More recently, IP-networked digital video systems have been implemented. In this type of system the surveillance video is encoded directly on a digital camera, in H.264 or another suitable standard for video compression, and is sent over Ethernet at a lower bit rate. This transition from analog to digital video is bringing about long-awaited benefits to security and surveillance systems, largely because digital compression allows more video data to be transmitted and stored. Of course, a predictable result of capturing larger amounts of video data is that more personnel are required to review the video that is provided from the video surveillance cameras. Advantageously, storing the video can reduce the amount of video data that is to be reviewed, since the motion vectors and detectors that are used in compression can be used to eliminate those frames with no significant activity. However, since motion vectors and detectors offer no information as to what is occurring, someone still must physically screen the captured video to determine suspicious activity.
Another disadvantage of network-based video surveillance and centralized video monitoring solutions is that the network may become overloaded due to the large amount of video data that is involved. This problem is particularly severe when the traffic has to pass over a wide area network, where a service provider typically is charging for the transit of data. In such systems, video data are transmitted constantly to a central location or server for processing and storage. When the video data are to be viewed, additional bandwidth is needed to retrieve the stored information. Of course, a significant amount of video that is recorded today does not contain any relevant or actionable data. For instance, a surveillance camera may record video for hours before a person of interest walks into the field of view, or a suspicious car drives into a monitored parking lot late at night. As a result, there has been a push to develop methods that significantly increase the effectiveness of monitoring security and surveillance video.
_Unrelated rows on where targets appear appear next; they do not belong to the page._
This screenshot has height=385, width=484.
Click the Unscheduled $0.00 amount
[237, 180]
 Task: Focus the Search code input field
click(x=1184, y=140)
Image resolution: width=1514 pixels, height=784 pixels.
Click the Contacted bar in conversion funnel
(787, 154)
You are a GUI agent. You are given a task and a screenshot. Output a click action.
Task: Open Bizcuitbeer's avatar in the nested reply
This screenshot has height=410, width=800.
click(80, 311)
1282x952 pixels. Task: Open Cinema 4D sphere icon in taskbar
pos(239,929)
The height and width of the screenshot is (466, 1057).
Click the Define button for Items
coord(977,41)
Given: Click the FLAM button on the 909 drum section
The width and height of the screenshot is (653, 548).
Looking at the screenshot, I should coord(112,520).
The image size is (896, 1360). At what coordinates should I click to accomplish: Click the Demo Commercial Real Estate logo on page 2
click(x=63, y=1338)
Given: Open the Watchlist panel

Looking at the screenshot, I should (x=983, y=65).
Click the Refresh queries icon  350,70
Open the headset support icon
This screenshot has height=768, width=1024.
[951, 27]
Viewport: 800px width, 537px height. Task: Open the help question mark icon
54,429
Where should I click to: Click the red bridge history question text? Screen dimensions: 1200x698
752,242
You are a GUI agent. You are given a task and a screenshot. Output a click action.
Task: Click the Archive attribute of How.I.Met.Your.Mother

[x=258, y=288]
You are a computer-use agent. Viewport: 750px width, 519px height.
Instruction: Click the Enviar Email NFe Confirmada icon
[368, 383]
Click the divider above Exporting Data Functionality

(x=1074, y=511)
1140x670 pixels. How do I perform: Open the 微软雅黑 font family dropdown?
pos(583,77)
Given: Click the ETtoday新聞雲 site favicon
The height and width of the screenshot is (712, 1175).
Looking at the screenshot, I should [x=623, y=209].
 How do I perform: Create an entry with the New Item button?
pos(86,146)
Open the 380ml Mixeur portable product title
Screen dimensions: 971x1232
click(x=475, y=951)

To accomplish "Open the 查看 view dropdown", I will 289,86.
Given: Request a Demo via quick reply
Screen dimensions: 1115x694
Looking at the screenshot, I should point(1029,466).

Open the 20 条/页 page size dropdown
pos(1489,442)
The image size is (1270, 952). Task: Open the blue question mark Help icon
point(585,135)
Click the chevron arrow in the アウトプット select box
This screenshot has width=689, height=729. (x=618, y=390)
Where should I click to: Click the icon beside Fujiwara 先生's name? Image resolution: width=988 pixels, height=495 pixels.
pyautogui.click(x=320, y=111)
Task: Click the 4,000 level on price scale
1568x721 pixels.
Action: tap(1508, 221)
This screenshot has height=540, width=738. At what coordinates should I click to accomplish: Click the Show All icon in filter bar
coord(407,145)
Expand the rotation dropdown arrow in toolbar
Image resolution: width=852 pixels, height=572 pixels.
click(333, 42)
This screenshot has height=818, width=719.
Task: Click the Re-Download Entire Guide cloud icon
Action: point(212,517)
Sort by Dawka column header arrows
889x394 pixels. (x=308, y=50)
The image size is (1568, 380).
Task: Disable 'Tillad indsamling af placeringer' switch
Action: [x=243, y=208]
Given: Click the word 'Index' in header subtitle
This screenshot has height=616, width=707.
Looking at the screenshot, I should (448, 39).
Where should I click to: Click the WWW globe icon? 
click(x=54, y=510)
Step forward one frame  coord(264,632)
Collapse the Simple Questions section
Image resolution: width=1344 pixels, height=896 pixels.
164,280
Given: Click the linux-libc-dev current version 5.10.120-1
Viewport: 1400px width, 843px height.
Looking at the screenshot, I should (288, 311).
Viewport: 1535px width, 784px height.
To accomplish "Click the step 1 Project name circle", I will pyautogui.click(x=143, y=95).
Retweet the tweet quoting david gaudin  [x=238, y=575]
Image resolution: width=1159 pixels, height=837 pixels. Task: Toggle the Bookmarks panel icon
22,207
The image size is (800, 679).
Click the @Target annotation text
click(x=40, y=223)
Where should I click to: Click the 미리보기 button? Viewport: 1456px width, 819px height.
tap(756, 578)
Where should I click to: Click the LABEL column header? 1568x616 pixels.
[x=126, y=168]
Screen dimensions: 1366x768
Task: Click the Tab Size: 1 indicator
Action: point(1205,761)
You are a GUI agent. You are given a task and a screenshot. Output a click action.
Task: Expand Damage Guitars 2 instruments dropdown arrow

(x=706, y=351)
The market is currently seeing a migration toward IP-based hardware edge devices with built-in video analytics, such as IP cameras and encoders, including passive infrared (PIR) based motion detection, analytics on a box, etc. Video analytics electronically recognizes the significant features within a series of frames and allows the system to issue alerts when specific types of events occur, thereby speeding real-time security response. Automatically searching the captured video for specific content also relieves personnel from tedious hours of reviewing the video, and decreases the number of personnel that is required to screen the video. Furthermore, when ‘smart’ cameras and encoders process images at the edge, they record or transmit only important events, for example only when someone enters a predefined area that is under surveillance, such as a perimeter along a fence. Accordingly, deploying an edge device is one method to reduce the strain on the network in terms of system requirements and bandwidth.
Unfortunately, deploying ‘smart’ cameras and encoders or analytics on DVR at the edge carries a significantly higher cost premium compared to deploying a similar number of basic digital or analog cameras. Since the analytics within the cameras is designed into the cameras, there is a tradeoff between flexibility and cost, with higher cost solutions providing more flexibility. In essence, to support changing functionality requires a new camera or a significantly higher cost initial camera or local DVR.
Accordingly, it would be advantageous to provide a method and system that overcomes at least some of the above-mentioned limitations.